### 課題
下のリストのうち、「Viewport: 891px width, 583px height.」を含む行から「Looking at the」を含む行までを、両端の行も含めて一字一句そのまま書き写すこと。

### データ行

# # # # # # #

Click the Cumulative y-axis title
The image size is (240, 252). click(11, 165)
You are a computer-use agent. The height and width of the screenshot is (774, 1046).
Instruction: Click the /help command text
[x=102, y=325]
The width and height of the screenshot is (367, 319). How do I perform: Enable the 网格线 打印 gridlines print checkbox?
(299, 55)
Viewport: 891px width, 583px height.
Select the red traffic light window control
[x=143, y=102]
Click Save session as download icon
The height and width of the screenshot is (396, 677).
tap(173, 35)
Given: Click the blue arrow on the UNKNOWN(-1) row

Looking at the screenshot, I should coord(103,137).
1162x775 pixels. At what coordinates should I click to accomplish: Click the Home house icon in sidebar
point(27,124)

# # # # # # #

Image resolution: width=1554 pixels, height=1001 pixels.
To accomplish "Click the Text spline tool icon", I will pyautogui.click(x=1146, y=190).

# # # # # # #

### この課題の解答
Viewport: 891px width, 583px height.
Select the red traffic light window control
[x=143, y=102]
Click Save session as download icon
The height and width of the screenshot is (396, 677).
tap(173, 35)
Given: Click the blue arrow on the UNKNOWN(-1) row

Looking at the screenshot, I should coord(103,137).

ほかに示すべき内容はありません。